Yes, I think if I take a step back and I look at spine, we've been kind of encouraged at spine to see the forward growth there be maybe 5% procedurally, 2.5% price headwinds, assuming you net out in that 2% to 3% range. But then with robotics and with the other technologies we have, now with the acquisition of Titan, we kind of like the traction we're getting with those types of things and the investments we've made there, and we're continuing to do that. So that's -- so we like that. On SCS in particular, I mean one of the reasons we kind of applaud the team because it's kind of nice when you take a new job and you have something new like 2 months afterwards, you get a lot of credit for that you probably shouldn't get. But it's a good thing because we see the market generally respond to the technology and respond to a new type of stimulation therapy that actually has data, and the data actually is pretty compelling. Now we need to see what it's going to be over 12 months, and we've seen -- it's been there.
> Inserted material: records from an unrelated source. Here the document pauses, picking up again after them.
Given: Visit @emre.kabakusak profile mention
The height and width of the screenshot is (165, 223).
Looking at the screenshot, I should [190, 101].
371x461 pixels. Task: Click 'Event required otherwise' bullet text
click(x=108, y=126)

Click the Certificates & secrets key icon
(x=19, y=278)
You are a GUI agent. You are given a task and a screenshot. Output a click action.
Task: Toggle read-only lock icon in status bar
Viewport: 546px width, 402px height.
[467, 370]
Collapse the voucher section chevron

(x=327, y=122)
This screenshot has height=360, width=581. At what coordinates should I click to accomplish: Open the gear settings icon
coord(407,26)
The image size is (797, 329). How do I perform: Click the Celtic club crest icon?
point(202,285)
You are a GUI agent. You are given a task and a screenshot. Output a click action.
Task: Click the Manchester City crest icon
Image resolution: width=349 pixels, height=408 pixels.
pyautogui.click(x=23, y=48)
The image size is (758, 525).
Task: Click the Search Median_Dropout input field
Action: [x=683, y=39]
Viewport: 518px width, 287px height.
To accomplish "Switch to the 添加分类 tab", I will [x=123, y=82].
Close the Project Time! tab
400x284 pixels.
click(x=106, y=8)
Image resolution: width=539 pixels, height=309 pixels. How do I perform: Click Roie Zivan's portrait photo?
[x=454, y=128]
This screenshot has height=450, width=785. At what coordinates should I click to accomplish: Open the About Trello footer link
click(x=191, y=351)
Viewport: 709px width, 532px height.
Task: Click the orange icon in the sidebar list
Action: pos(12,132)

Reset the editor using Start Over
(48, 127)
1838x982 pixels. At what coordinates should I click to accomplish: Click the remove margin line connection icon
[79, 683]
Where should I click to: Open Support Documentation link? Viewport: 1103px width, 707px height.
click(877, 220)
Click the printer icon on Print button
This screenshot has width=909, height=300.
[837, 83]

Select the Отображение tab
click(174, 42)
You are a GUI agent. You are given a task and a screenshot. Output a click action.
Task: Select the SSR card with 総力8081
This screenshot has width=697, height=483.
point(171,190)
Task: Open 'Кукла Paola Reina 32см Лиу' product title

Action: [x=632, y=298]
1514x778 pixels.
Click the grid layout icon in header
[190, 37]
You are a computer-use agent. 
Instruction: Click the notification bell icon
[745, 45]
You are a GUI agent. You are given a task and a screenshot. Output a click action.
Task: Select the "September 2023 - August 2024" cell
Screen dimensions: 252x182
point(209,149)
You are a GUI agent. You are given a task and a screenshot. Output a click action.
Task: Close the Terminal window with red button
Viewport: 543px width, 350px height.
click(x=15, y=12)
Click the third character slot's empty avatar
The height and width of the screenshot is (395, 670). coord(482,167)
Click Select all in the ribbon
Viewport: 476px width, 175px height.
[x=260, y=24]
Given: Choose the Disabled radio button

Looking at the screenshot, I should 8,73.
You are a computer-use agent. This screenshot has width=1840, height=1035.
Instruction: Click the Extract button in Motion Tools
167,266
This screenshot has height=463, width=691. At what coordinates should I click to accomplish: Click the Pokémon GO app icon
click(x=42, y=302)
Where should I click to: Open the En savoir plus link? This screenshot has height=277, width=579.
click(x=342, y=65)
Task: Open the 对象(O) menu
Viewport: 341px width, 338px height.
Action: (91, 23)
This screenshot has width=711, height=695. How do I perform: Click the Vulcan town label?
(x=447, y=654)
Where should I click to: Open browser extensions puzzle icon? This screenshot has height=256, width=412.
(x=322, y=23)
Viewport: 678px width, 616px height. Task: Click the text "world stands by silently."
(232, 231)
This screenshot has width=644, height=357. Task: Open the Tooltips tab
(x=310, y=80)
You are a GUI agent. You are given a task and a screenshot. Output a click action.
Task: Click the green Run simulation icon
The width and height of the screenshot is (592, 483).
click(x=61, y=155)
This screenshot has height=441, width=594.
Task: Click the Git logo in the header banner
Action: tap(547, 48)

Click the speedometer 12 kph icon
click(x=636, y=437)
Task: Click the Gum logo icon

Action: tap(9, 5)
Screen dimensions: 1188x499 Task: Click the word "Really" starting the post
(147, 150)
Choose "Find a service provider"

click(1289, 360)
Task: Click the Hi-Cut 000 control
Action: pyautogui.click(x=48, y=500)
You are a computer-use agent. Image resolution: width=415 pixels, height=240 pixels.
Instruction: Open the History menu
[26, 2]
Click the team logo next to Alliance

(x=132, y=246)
But we think that's going to be a tailwind for us as we go forward. We think it's going to be a tailwind for us. But the market's been -- look, it's been a tough market, and we're encouraged by what we see with this technology and what we think it's going to do for our team and as we move forward. And that kind of M&A for us is pretty efficient. So expect more of it.

Ryan Weispfenning

executive
#68

Marshall, did you want to add anything on the SCS market slowdown? Add something?

Marshall Stanton

executive
#69

Yes, thank you. We've done some market research. And first off, coverage has not changed for spinal cord stimulation. But one of the things that comes out in our research is many physician practices are seeing an increased burden in the authorization process. That probably came about because payers are increasing -- applying the rules that they had more so than they did before because they were seeing very rapid growth in this area. We've reacted to that. And we've done a number of things. One is we've done educational webinars to make sure that physicians and their practices know what's the most efficient way to submit, what do you have to make sure that you have, things like that. We've done some other things also that I won't comment on here, but we think that's going to help with restoring growth as well.

Larry Biegelsen

analyst
#70

Ryan, if I could...

Ryan Weispfenning

executive
#71

Sure, Larry.

Larry Biegelsen

analyst
#72

So Mike, in DBS, there seems to be a lot of excitement in the clinical community for a closed-loop system for epilepsy. I didn't hear you talk about that today. What's the pathway forward there?

Mike Daly

executive
#73

Yes. Well, the epilepsy DBS market, it's a market development opportunity right now. It's a small -- it's a growing market, but it's a very small base. And that clinician population is very conservative. So there's a lot of trying and waiting, trying and waiting. And that's just on DBS as it is now. So we're trying to develop the DBS market in epilepsy. We're focusing on the closed loop. The focus of that is really movement disorders. We will get there on epilepsy, but the focus is not on movement disorders.

Brett Wall

executive
#74

I think the other thing, too, Larry, is as we look at -- we're kind of playing in a lot of these epilepsy markets in a way and kind of around it. DBS is there. We have an ongoing clinical study on Visualase for a specific type of epilepsy. And now with our new, what we call, Stealth Autoguide, which is our kind of small cranial robot, that can be used to place the sEEG leads and do it in about 4 minutes a piece. So it's more efficient. So we're interested in the space. And as we kind of surround it with these other technologies, I think we're just interested in epilepsy in general and making some investments there.

Ryan Weispfenning

executive
#75

Any other questions? Okay. Thank you very much for attending. I appreciate you being here today. And let me know if you have any follow-ups. Thank you, everyone.